----- Material to process -----

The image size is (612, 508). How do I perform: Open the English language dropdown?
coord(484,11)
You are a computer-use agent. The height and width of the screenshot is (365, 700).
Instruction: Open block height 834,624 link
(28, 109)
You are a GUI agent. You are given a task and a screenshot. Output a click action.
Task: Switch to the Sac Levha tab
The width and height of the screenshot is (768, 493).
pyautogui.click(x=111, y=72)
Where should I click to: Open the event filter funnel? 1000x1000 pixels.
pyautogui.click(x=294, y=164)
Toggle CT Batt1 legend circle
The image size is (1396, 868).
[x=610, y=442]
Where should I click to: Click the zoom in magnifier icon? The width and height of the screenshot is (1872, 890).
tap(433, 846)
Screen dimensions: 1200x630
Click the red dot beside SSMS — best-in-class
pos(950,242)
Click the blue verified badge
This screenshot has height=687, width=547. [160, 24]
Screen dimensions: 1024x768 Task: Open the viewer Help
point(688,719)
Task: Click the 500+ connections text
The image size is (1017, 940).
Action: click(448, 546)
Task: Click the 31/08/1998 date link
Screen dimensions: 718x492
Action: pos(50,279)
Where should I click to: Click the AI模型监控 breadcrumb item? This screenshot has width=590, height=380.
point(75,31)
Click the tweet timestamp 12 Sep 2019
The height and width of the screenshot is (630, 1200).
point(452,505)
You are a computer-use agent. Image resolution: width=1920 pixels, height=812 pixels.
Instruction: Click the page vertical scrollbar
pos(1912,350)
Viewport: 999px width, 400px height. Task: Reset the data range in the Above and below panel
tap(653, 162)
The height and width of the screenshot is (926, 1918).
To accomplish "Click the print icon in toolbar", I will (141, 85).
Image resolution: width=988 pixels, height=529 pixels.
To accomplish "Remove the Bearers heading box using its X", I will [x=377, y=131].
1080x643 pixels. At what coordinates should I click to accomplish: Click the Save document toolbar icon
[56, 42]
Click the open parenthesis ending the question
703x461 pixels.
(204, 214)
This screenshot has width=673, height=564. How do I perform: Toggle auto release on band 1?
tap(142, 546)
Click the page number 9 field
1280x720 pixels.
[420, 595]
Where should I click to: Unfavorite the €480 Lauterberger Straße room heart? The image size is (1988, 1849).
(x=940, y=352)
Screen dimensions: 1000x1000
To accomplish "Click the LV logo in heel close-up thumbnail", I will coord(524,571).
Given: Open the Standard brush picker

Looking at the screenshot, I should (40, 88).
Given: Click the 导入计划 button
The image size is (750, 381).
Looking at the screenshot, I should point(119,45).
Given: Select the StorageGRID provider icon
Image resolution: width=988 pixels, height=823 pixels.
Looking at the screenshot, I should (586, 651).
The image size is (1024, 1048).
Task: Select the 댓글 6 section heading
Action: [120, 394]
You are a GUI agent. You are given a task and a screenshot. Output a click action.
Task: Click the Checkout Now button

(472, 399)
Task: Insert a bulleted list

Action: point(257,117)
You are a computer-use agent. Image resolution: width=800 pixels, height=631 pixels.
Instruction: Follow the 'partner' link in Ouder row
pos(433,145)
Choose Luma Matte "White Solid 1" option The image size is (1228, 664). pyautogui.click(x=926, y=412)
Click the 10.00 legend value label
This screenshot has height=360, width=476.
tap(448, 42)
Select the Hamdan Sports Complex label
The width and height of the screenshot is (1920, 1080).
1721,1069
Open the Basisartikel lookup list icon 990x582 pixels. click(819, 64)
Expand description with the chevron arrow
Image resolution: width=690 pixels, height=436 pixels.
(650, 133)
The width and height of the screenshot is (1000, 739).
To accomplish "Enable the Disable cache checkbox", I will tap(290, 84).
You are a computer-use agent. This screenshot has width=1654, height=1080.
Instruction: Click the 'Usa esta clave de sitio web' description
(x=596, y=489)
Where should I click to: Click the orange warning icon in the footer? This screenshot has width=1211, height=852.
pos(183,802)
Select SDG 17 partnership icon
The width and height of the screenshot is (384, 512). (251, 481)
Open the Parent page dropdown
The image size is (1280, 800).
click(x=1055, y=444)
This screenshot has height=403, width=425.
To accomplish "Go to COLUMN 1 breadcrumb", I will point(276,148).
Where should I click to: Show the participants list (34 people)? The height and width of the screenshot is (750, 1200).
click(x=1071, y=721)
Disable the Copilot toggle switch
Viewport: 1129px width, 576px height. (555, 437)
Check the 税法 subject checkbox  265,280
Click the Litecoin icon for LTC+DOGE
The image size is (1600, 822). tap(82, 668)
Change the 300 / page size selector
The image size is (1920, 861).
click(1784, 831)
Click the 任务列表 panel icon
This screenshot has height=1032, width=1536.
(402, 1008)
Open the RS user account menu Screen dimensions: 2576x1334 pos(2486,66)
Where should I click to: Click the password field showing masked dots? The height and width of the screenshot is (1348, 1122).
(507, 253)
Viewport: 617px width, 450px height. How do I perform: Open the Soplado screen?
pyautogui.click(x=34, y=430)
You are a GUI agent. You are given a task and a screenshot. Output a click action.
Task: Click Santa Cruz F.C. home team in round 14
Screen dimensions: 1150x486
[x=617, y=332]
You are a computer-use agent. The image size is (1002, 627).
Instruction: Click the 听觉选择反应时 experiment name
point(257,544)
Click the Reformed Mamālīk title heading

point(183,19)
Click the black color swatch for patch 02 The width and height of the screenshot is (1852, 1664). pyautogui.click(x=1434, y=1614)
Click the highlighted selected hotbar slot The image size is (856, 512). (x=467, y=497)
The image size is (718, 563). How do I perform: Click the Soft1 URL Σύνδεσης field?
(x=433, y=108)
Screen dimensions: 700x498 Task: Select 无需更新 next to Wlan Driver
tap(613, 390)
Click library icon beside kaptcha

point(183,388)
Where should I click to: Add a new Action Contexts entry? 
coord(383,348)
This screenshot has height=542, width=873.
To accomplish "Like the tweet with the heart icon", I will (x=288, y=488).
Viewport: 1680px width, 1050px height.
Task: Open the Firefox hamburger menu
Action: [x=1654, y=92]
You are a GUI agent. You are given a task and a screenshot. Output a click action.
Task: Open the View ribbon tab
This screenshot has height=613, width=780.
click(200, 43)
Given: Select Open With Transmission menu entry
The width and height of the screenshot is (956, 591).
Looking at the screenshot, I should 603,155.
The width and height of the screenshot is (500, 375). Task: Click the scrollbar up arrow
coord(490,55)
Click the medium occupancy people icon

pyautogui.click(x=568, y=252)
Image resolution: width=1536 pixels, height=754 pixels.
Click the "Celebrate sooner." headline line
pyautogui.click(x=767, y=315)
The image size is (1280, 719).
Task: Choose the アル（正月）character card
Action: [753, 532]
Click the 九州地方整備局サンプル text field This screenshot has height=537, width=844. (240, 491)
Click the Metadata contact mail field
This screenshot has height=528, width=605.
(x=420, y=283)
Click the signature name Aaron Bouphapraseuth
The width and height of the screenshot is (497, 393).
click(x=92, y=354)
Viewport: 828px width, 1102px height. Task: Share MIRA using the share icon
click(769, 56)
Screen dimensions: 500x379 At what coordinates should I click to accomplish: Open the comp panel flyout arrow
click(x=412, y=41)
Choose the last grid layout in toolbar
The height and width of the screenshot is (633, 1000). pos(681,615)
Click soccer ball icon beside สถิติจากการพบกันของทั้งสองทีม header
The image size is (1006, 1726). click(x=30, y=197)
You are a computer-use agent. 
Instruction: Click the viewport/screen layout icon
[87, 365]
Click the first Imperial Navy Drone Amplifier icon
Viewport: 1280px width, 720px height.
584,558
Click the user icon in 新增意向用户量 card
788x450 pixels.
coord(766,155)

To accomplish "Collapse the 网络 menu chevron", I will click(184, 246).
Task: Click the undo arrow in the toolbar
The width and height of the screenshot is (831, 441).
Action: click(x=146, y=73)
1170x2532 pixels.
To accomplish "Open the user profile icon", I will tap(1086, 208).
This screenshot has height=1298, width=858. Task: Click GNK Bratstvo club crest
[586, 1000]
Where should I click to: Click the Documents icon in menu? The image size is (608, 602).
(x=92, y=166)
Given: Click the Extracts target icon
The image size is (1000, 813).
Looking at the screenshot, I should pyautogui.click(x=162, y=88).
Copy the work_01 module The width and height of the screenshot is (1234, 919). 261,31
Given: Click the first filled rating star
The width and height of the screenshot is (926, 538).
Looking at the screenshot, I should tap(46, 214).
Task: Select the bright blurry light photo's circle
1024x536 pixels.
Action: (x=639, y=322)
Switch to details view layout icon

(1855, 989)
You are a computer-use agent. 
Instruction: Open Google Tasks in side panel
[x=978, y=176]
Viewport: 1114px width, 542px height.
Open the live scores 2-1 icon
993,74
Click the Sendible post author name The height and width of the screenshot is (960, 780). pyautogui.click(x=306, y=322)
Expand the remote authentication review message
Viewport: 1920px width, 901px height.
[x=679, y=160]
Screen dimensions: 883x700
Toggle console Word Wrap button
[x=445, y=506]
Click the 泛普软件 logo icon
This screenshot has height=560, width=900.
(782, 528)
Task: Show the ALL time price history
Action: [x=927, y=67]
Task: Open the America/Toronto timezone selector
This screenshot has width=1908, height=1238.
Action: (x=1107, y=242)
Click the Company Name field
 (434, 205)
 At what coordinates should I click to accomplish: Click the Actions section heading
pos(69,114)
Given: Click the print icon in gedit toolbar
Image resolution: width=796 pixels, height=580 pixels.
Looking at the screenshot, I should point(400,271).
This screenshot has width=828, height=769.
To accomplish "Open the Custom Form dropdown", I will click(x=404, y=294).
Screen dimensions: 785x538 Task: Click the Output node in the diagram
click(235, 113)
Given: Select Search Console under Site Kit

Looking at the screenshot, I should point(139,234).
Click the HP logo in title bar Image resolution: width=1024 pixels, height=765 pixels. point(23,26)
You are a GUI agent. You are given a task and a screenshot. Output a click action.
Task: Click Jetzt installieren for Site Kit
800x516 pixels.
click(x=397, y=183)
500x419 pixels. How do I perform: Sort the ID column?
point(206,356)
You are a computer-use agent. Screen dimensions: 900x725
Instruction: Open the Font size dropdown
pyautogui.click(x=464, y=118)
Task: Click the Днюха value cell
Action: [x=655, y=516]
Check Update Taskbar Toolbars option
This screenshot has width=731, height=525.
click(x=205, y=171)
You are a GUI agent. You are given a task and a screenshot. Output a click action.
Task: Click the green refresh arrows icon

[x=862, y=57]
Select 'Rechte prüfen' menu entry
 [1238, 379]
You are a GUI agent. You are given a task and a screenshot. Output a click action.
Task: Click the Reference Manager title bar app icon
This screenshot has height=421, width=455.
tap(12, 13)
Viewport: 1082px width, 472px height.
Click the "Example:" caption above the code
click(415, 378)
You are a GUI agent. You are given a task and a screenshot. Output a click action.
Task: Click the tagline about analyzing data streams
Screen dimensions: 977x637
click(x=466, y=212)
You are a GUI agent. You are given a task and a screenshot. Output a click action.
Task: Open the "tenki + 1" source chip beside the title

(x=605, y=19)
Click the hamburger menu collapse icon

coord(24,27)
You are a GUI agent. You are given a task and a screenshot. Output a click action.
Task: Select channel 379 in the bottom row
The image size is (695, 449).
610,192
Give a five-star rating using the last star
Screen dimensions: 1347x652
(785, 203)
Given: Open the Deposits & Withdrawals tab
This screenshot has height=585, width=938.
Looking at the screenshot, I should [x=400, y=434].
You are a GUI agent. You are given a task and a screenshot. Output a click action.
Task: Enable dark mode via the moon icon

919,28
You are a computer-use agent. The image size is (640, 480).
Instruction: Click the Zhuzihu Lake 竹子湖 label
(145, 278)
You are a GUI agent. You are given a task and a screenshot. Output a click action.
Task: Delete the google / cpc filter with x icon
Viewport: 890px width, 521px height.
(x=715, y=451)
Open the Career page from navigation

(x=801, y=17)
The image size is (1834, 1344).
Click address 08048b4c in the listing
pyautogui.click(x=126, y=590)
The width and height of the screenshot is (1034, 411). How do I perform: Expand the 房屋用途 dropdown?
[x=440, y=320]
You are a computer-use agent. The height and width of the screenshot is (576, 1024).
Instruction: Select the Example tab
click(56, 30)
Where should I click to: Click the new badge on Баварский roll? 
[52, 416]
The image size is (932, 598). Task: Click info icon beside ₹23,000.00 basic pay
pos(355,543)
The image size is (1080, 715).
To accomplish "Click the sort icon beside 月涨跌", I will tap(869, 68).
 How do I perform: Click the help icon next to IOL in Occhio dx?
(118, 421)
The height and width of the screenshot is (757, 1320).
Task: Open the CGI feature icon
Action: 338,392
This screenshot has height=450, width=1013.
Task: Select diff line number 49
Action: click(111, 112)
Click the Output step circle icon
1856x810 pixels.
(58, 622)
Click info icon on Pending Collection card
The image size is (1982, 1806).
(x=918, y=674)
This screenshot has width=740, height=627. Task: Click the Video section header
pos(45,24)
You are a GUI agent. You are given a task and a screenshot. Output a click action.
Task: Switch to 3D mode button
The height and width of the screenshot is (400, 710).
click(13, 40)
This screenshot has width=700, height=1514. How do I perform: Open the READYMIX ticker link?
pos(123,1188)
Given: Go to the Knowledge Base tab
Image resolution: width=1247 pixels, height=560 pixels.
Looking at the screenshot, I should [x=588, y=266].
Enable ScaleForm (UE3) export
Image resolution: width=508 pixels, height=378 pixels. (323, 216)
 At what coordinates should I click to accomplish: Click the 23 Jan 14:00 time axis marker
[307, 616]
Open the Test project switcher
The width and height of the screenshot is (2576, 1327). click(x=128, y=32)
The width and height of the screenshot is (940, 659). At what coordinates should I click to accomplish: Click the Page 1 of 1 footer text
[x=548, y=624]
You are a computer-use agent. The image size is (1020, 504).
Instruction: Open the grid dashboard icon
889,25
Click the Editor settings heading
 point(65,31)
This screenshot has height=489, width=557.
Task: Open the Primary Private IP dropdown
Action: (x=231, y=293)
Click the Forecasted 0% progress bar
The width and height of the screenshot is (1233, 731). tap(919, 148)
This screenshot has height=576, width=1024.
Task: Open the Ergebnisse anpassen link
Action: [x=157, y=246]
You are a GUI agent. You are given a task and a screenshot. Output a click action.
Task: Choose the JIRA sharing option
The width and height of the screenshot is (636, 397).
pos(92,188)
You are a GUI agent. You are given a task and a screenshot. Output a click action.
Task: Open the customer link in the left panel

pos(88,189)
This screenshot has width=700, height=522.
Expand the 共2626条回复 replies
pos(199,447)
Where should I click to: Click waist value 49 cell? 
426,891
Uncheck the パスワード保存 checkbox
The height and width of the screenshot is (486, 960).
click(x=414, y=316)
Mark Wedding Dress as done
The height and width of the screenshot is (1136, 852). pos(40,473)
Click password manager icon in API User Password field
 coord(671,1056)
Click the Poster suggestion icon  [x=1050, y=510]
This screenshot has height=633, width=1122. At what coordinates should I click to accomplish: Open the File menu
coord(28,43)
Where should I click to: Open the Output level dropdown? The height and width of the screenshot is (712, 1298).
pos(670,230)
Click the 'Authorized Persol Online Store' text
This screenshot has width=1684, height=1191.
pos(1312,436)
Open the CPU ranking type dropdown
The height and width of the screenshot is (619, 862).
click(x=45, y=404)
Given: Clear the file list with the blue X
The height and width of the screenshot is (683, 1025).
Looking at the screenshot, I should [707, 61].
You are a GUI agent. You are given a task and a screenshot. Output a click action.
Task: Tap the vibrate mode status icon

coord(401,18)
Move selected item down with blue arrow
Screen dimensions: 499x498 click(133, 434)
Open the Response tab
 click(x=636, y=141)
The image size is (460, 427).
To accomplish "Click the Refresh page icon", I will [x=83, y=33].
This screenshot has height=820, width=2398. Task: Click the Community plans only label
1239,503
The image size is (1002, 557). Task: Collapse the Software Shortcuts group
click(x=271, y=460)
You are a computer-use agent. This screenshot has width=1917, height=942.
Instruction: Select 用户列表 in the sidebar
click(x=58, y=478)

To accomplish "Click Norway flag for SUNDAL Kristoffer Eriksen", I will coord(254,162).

-----

**Your instructions:**
Starting at the line that contains "This screenshot has width=1684, height=1191.", retype each line through the last one in the records, both included, and add nothing.

**Response to the task:**
This screenshot has width=1684, height=1191.
pos(1312,436)
Open the CPU ranking type dropdown
The height and width of the screenshot is (619, 862).
click(x=45, y=404)
Given: Clear the file list with the blue X
The height and width of the screenshot is (683, 1025).
Looking at the screenshot, I should [707, 61].
You are a GUI agent. You are given a task and a screenshot. Output a click action.
Task: Tap the vibrate mode status icon

coord(401,18)
Move selected item down with blue arrow
Screen dimensions: 499x498 click(133, 434)
Open the Response tab
 click(x=636, y=141)
The image size is (460, 427).
To accomplish "Click the Refresh page icon", I will [x=83, y=33].
This screenshot has height=820, width=2398. Task: Click the Community plans only label
1239,503
The image size is (1002, 557). Task: Collapse the Software Shortcuts group
click(x=271, y=460)
You are a computer-use agent. This screenshot has width=1917, height=942.
Instruction: Select 用户列表 in the sidebar
click(x=58, y=478)

To accomplish "Click Norway flag for SUNDAL Kristoffer Eriksen", I will coord(254,162).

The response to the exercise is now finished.